Solar cars and charging stations: who wouldn’t?

Tired of Southern Company CEO Fanning’s maybe “next decade” for solar power? Tired of Georgia Power’s Bowers trying to push solar off for fifty years? Let’s hear from somebody who takes on big tasks and gets them done: Elon Musk, who’s already built a rocket that is resupplying the International Space Station, and who is also building all-electric cars.

Carl Hoffman wrote for Smithsonian magazine December 2012, Elon Musk, the Rocket Man With a Sweet Ride

When he’s not launching rockets, Musk is disrupting the notoriously obdurate automobile industry (see National Treasure, p. 42). While industry giants like Chevrolet and Nissan and Toyota were dithering with electric-gasoline hybrids, this upstart kid said he would design and manufacture an all-electric car that would travel hundreds of miles on a single charge. The Tesla Roadster hit the streets in 2008 with a range of 200 miles, and the far more functional Model S, starting at $57,000, was introduced in June. It’s the world’s first all-electric car that does everything my old gasoline version does, only better. The high-end model travels 300 miles on a single charge, leaps from zero to 60 in 5.5 seconds, slows from 60 to a dead stop in 105 feet, can seat up to five, has room for mulch bags and golf clubs, handles like a race car and its battery comes with an eight-year, 100,000-mile warranty. If you charged it via solar panels, it would run off the sun. One hundred a week are being produced in a former Toyota factory in Fremont, California, and nearly 13,000 people have put deposits on them….

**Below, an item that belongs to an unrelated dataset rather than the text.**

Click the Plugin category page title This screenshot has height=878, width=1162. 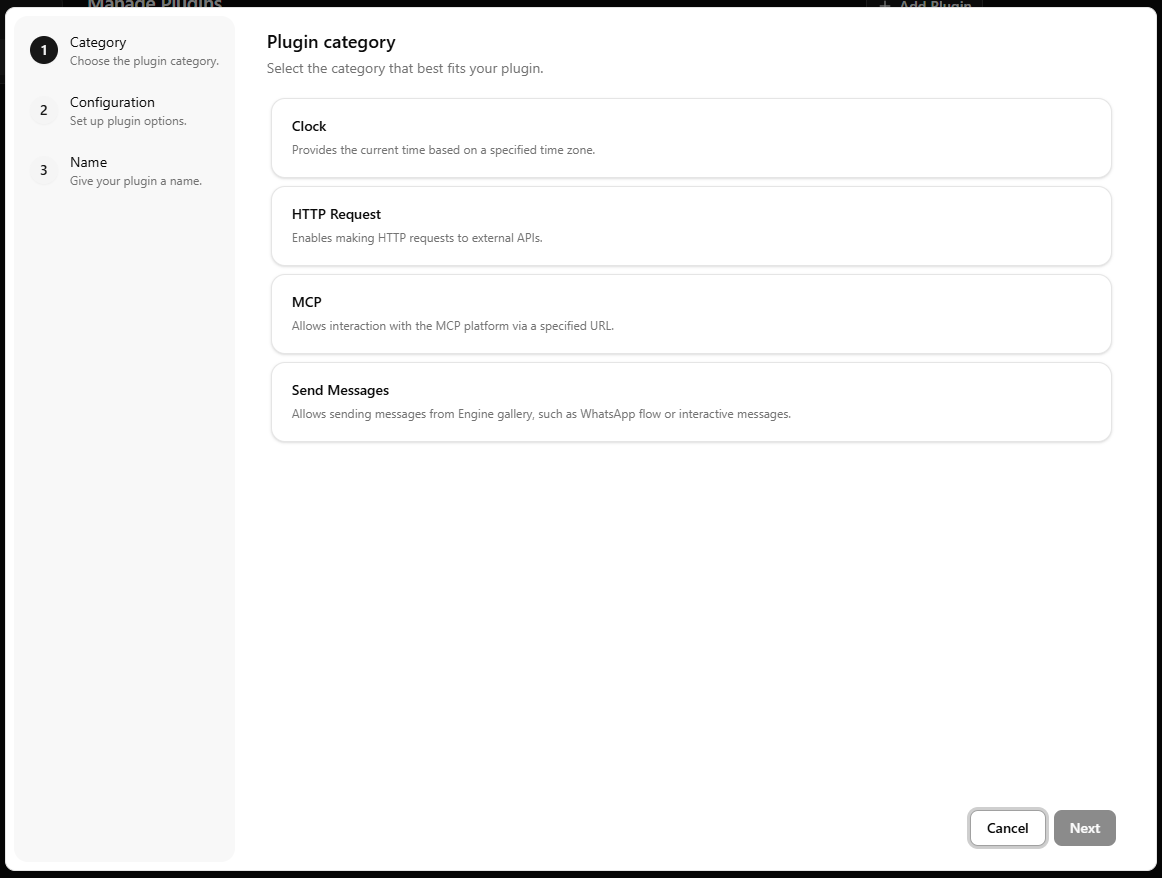pyautogui.click(x=331, y=42)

And since that story: 2013 Motor Trend Car of the Year: Tesla Model S; Shocking Winner: Proof Positive that America Can Still Make (Great) Things by Angus MacKenzie, January 2013, Motor Trend. That can’t hurt sales, and even before that, Tesla already sold out its Model S for 2012 and beat analyst estimates for financial performance, sending its stock price up, wrote Seeking Alpha 3 November 2011. Back to the Smithsonian article.

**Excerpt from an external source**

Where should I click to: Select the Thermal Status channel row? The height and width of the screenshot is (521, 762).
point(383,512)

Although the highest-priced Model S has a range of 300 miles, it still takes nine hours to recharge on a standard 240-volt electrical hookup, making your classic long family drive impractical, and the single largest barrier to widespread electric vehicle use. But in late October, Tesla planned to open in California the first six of a planned network of 100 electrical filling stations around the U.S., dubbed “superchargers,” which pump electricity at 90 kilowatts, adding 250 miles to the highest-priced Model S’s battery (the lowest-cost model doesn’t yet have this capability) in one hour. Where the filling stations can be solar powered, that means zero fossil fuels and zero emissions. Drive in, grab lunch, and in 30 minutes you’re cruising with another 120-odd miles of range. With an electric vehicle that has a reasonable range and rapid filling stations available, the barriers to electric cars fall; as more people get them, the laws of mass production dramatically reduce their price. Bingo; why would anyone have a car that costs 70 bucks to fill up and pollutes the planet?

And it actually only takes one hour at home to charge for 62 miles of range, and that’s plenty for the average daily commute. So if you have solar panels on your house or office, you can probably recharge an electric car at home or while you work.

As if the space and cars weren’t enough to tackle, Musk is simultaneously trying to revolutionize the energy industry as well. He is the biggest investor and chairman of the board of Solar City, one of the largest suppliers of solar energy technology and a key piece of his aim to change not just energy consumption, but energy production.

You remember SolarCity, which does everything from financing to installation. SolarCity currently operates in Arizona, California, Colorado, Connecticut, Delaware, Hawaii, Maryland, Massachusetts, New Jersey, New York, Oregon, Pennsylvania, Texas, Washington, and Washington D.C. But not in Georgia, because of that 1973 Territorial Electric Service Act that Fanning and Bowers are not interested in changing (I’ve asked both of them in person). Meanwhile, SolarCity has gone public on Nasdaq with symbol SCTY.

The solar train is leaving the station, while SO and Georgia Power continue wasting Georgia’s resources on their three-legged nuclear regulatory-capture stool boondoggle on the Savannah River.

Will Elon Musk singlehandedly drive a Tesla Model S to Georgia, depositing solar charging stations as he goes, while deploying SolarCity rooftop solar panels? Maybe he will; maybe he won’t (although so far he’s got quite a track record of success). Even if that particular entrepeneur fails, Moore’s Law will keep driving solar prices down until even Bowers and his uncle Fanning cry “uncle” and we finally get relief from that rusty 1973 law and solar jobs and energy independence rise in the south Georgia sun.